■ COMPLETE THE FOLLOWING
1. The text about the O Clavis antiphon names several places where the sonnet sequence can be bought or ordered. List every one of them.
2. Copy the stretch from "This Advent sequence" through "your local bookstore." in the text about the O Clavis antiphon, and replace "Amazon" with "any online shop".

■ TEXT SHOWN
:::::

Of all the mystic titles of Christ, this is the one that connects most closely with our ‘secular’ psychology. We speak of the need on the one hand for ‘closure’ and on the other for ‘unlocking’, for ‘opening’, for  ‘liberation’. The same ideas are also there in the lines from O Come O Come Emmanuel that are drawn from this antiphon, which could easily be part of anybody’s work in good therapy:

“Make safe the way that leads on high,

and close the path to misery.”

I see this antiphon, and the sonnet I wrote in response  to it, as the ‘before’ picture that precdes the beautiful fifth antiphon O Oriens about Christ as the Dayspring and  when l wrote this sonnet I found that I had at last written something clear about my own experience of depression. I hope that others who have been in that darkness will find it helpful.

I am grateful to the photographer Margot Krebs Neale for the images on this page.

You can learn more about the antiphons from Julia Holloway’s wonderful site Umilita

This Advent sequence of sonnets is now part of my larger Sequence, Sounding the Seasons which goes right through the Christian Year from Advent to the Feast of Christ the King. You can obtain it directly from Canterbury Press, From Blackwell’s or from Amazon, or order it in to your local bookstore.

As before there should be a play button just before the poem for  you to hear the antiphon sung and the poem read aloud. Alternatively you can click the hyperlink on the poem’s title and listen to it on my audioboo page.

O Key of David and sceptre of the House of Israel;
you open and no one can shut;
you shut and no one can open:
Come and lead the prisoners from the prison house,
those who dwell in darkness and the shadow of death

O Clavis David, et sceptrum domus Israel;
qui aperis, et nemo claudit;
claudis, et nemo aperit:
veni, et educ vinctum de domo carceris,
sedentem in tenebris, et umbra mortis.

O Clavis

Even in the darkness where I sit
And huddle in the midst of misery
I can remember freedom, but forget
That every lock must answer to a key,
That each dark clasp, sharp and intricate,
Must find a counter-clasp to meet its guard,
Particular, exact and intimate,
The clutch and catch that meshes with its ward.
I cry out for the key I threw away
That turned and over turned with certain touch
And with the lovely lifting of a latch
Opened my darkness to the light of day.
O come again, come quickly, set me free
Cut to the quick to fit, the master key.

:::::

■ DATA EXTRACTS
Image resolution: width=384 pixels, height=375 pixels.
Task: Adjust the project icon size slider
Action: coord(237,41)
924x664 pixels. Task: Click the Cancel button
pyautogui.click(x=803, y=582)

:::::

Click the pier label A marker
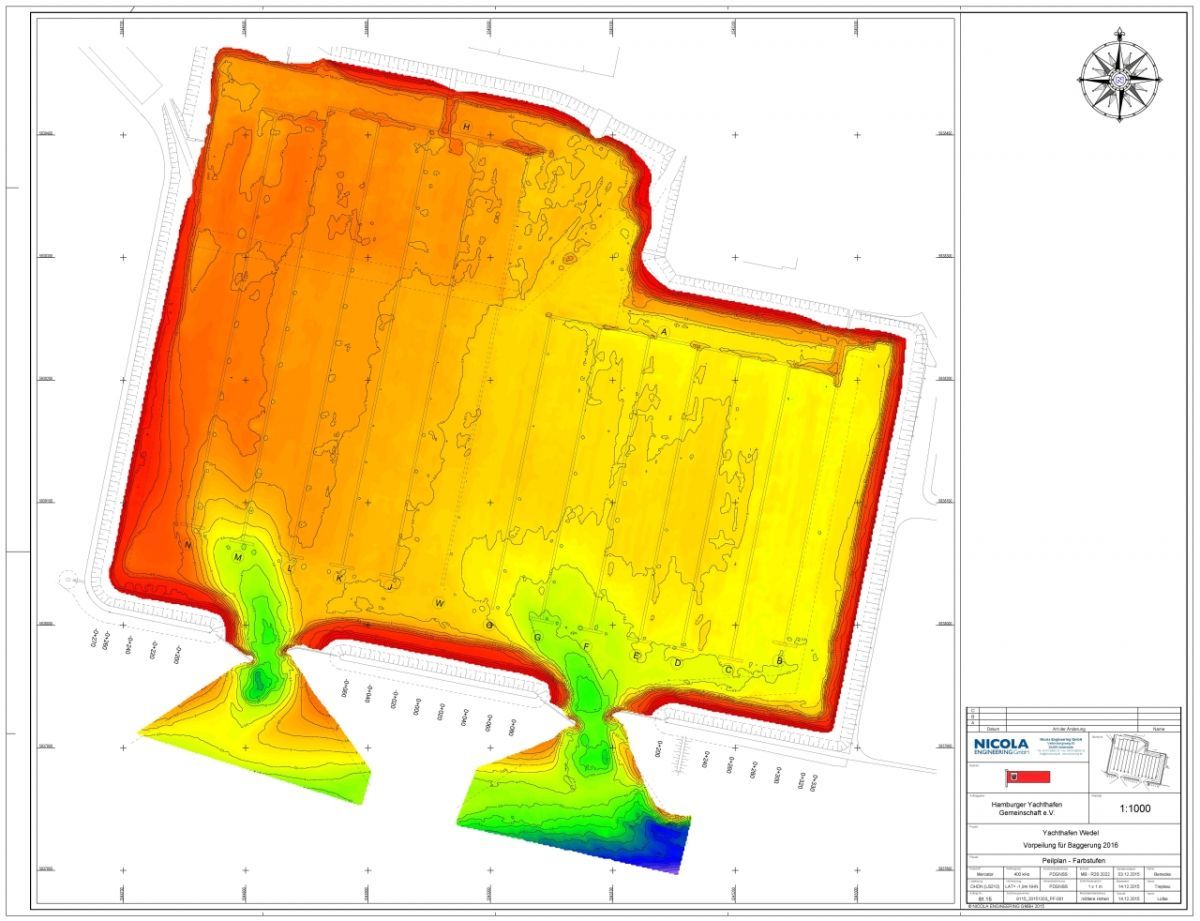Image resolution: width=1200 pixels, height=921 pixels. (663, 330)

:::::

■ ANSWERS FOR THIS EXERCISE
1. Canterbury Press, Blackwell's, Amazon, and your local bookstore

2.
This Advent sequence of sonnets is now part of my larger Sequence, Sounding the Seasons which goes right through the Christian Year from Advent to the Feast of Christ the King. You can obtain it directly from Canterbury Press, From Blackwell’s or from any online shop, or order it in to your local bookstore.